Christoph Steininger,* Jan van Lunzen,* Kathrin Tintelnot,† Ingo

Sobottka,* Holger Rohde,* Matthias Ansver Horstkotte,* and Hans-

Jürgen Stellbrink*

*University Clinic Eppendorf, Hamburg, Germany; and † Koch-

Institut, Mykologie, Berlin, Germany

Suggested citation for this article

http://www.cdc.gov/ncidod/EID/vol11no02/04-0915.htm

Click to view enlarged image

Figure. Chrysosporium sp. brain abscess in an HIV-seropositive

patient...

To the Editor: A 38-year-old, HIV-seropositive Nigerian man sought

treatment with an 8-month history of severe parietal headache,

impaired memory, fatigue, paresthesia of the left arm, and left-

sided focal seizures. He had no history of neurologic disorders,

including epilepsy. On physical examination, the patient appeared

well, alert, and oriented, with slurred speech. Evaluation of the

visual fields showed left homonymous hemianopsia. All other

neurologic assessments were unremarkable. The patient had a blood

pressure of 120/80, a pulse of 88 beats per minute, and a body

temperature of 37.3°C. Leukocyte count was 8,600/µL, total

lymphocyte count was 1,981/µL, CD4+ cell count was 102/µL, and

CD4/CD8 ratio was 0.07. HIV RNA-load was <50 copies/mL; all other

laboratory parameters were normal. The patient had received

antiretroviral therapy (stavudine, lamivudine, nevirapine) for 5

months before admission, but no prophylaxis for opportunistic

infections. Magnetic resonance imaging (MRI) of the brain disclosed

2 masses, 3.3 and 4.8 cm in diameter, respectively (Figure A), and

signs of chronic sinusitis. A computed tomographic chest scan showed

infiltration of both lower segments with multiple, small nodules

(Figure B). Blood cultures were repeatedly negative. A computer-

guided needle-aspiration of the brain lesions yielded yellow-brown,

creamy fluid in which abundant septated fungal hyphae were detected

microscopically (Figure C). Cytologic investigation was consistent

with a necrotic abscess. The cycloheximide-resistant isolate was

strongly keratinolytic and identified as a Chrysosporium anamorph of

Nannizziopsis vriesii (1,2). High-dose antimicrobial treatment with

voriconazole (200 mg twice daily, subsequently reduced to 200 mg

daily) was added to the antiretroviral (ritonavir, amprenavir,

trizivir), anticonvulsive, and adjuvant corticosteroid treatment.

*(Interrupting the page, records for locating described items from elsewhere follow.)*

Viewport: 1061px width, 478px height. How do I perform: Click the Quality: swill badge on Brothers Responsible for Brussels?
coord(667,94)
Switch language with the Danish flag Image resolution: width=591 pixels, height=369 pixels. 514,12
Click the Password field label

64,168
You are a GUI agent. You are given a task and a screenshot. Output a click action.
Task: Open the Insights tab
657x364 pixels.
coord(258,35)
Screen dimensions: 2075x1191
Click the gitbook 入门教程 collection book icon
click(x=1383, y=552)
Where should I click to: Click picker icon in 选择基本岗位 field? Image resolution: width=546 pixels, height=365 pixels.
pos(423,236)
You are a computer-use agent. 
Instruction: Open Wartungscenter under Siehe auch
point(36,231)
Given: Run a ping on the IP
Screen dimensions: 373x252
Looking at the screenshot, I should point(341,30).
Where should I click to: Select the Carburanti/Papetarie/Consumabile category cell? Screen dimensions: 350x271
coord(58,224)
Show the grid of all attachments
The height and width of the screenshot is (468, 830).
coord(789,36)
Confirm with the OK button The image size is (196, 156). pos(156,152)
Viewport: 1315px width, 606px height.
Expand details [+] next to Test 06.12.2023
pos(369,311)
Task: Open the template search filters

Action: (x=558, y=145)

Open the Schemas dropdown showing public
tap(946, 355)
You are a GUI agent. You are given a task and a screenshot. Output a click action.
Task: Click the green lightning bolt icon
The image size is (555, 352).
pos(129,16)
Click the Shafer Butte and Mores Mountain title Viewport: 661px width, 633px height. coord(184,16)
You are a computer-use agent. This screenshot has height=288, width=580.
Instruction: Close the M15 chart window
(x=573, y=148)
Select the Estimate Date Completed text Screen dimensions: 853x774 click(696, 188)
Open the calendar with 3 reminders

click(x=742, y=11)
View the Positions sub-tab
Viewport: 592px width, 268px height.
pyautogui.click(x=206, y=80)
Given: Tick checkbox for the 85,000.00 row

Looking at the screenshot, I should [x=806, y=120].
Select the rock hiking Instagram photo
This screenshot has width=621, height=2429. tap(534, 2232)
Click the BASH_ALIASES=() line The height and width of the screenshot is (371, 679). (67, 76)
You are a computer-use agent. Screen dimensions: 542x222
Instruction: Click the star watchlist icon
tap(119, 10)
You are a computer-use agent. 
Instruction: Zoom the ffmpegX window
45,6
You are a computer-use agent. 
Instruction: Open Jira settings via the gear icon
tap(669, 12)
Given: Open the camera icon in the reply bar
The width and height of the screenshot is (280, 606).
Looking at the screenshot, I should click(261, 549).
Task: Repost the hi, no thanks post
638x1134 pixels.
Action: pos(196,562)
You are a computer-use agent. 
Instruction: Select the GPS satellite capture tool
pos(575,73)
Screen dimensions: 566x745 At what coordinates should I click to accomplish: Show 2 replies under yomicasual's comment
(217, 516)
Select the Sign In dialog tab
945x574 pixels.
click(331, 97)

The isolate was highly susceptible to voriconazole in vitro (MIC,

<16µg/mL [Etest, AB-Biodisk Solna, Sweden]). Recovery was

complicated by a generalized seizure and severe, acute psychosis

associated with rapid refilling of the 2 lesions with mycotic

abscess fluid. After re-aspiration, the patient's psychosis improved

gradually, and no further seizures occurred. When last seen 4 months

later, the patient was healthy and without neurologic deficits. His

CD4+ cell count was 233/µL, HIV-load was <50 copies/mL, and a MRI

scan of the brain showed partial regression of the 2 brain lesions

(Figure D).

Chrysosporium spp. are common soil saprobes, occasionally isolated

from human skin. Invasive infection is very rare in humans, and most

were observed in immunocompromised patients, manifesting as

osteomyelitis (3,4) or diffuse vascular brain invasion (5). Here, we

report the first case of brain abscesses by the Chrysosporium

anamorph of N. vriesii. This fungus has been associated with fatal

mycosis in reptiles (6,7) and cutaneous mycosis in chameleons

originating from Africa (2).

In our patient, we were unable to determine the portal of entry and

the sequence of fungal dissemination; no skin lesions were present

at the time of admission. However, the multifocal nature, lung

infiltration, and involvement of the middle cerebral artery

distribution suggest hematogenous dissemination (8,9) after

replication of airborne conidia within the respiratory tract.

Fungi cause >90% of brain abscesses in immunocompromised transplant

patients with an associated mortality rate of 97% (10), despite

aggressive surgery and antifungal therapy (9). Our patient was

treated successfully with abscess drainage, antiretroviral therapy,

and oral voriconazole, a novel antifungal triazole drug. Despite

limited data available on voriconazole penetration into brain

abscess cavities (9), this drug was clinically and radiologically

effective in our patient.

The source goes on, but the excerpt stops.